[Element and text location data]
------------------------------------

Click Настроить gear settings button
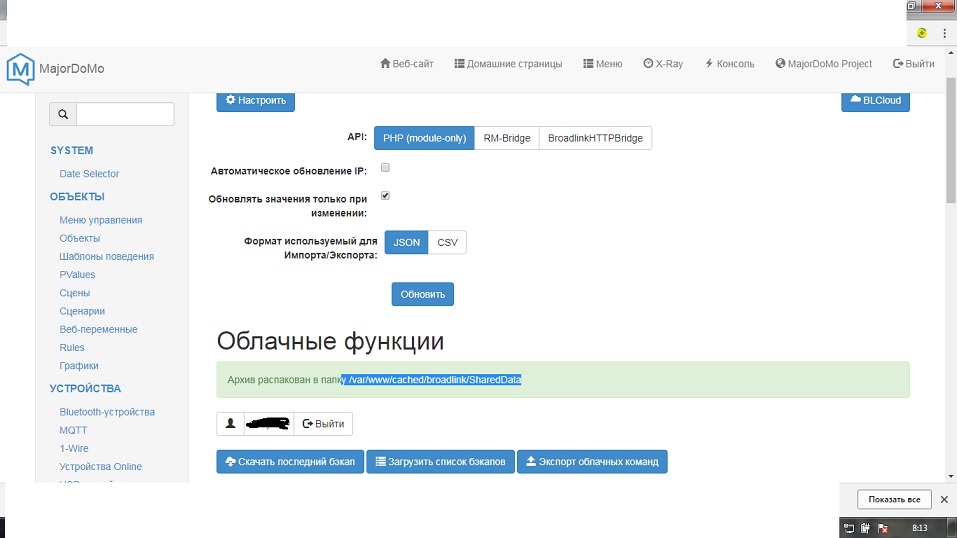Image resolution: width=957 pixels, height=538 pixels. point(255,100)
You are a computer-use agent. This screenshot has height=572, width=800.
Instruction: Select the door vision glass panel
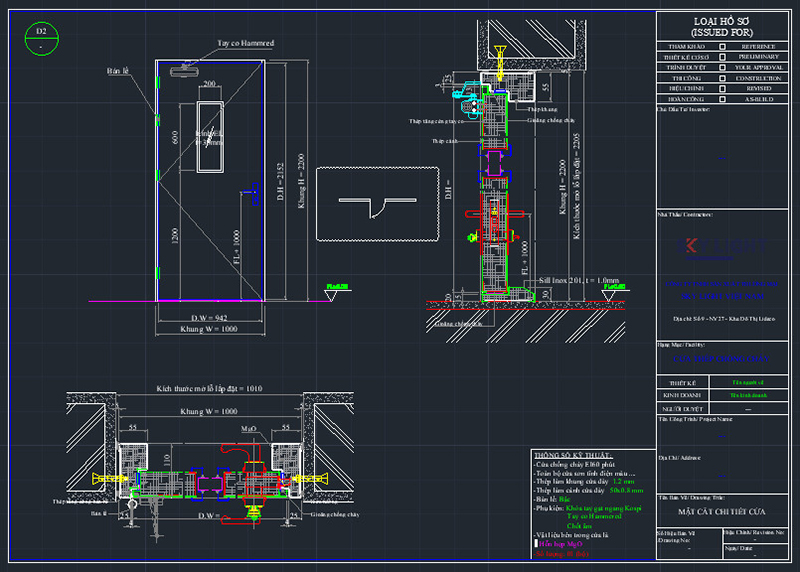pyautogui.click(x=212, y=138)
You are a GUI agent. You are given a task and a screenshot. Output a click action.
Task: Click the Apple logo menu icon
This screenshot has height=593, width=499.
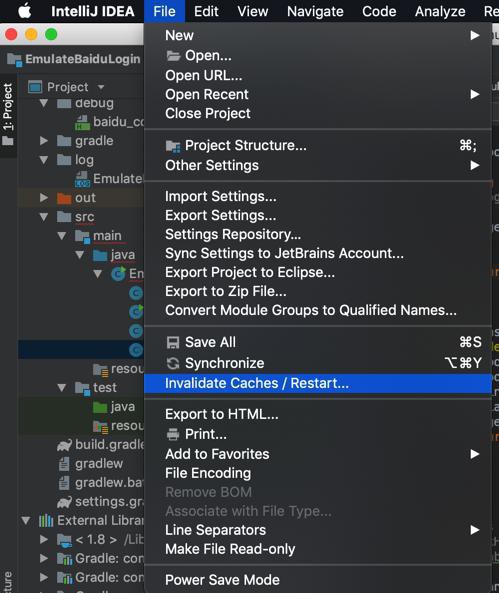pos(25,11)
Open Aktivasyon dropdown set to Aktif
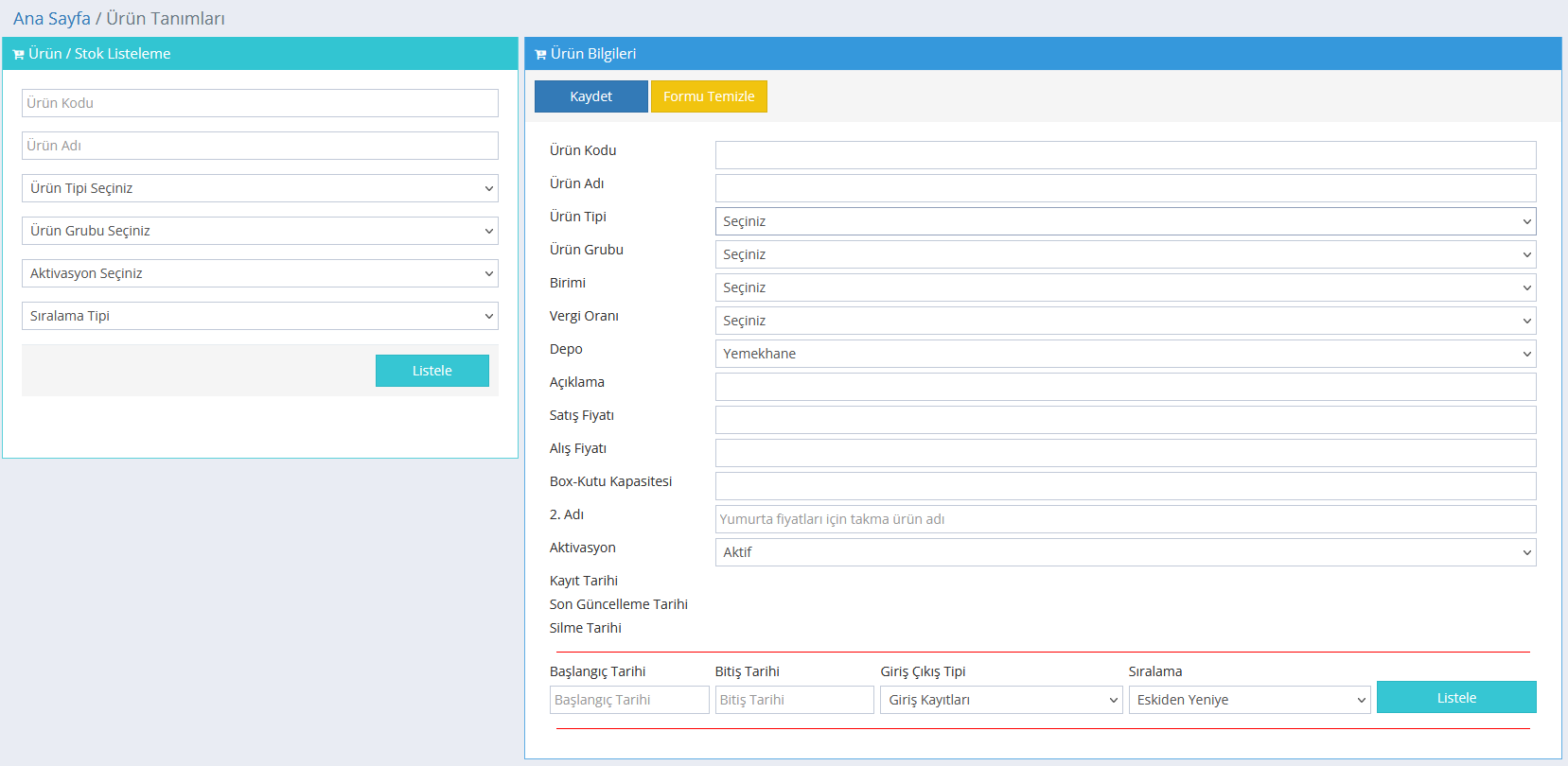1568x766 pixels. coord(1124,552)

------------------------------------

Problem statement
Reproduce every one of the entries above word for word, leaving out the pictures.

Solution to this problem
Click Настроить gear settings button
Image resolution: width=957 pixels, height=538 pixels. point(255,100)
You are a computer-use agent. This screenshot has height=572, width=800.
Instruction: Select the door vision glass panel
pyautogui.click(x=212, y=138)
You are a GUI agent. You are given a task and a screenshot. Output a click action.
Task: Click the Apple logo menu icon
This screenshot has height=593, width=499.
pos(25,11)
Open Aktivasyon dropdown set to Aktif
1568x766 pixels. coord(1124,552)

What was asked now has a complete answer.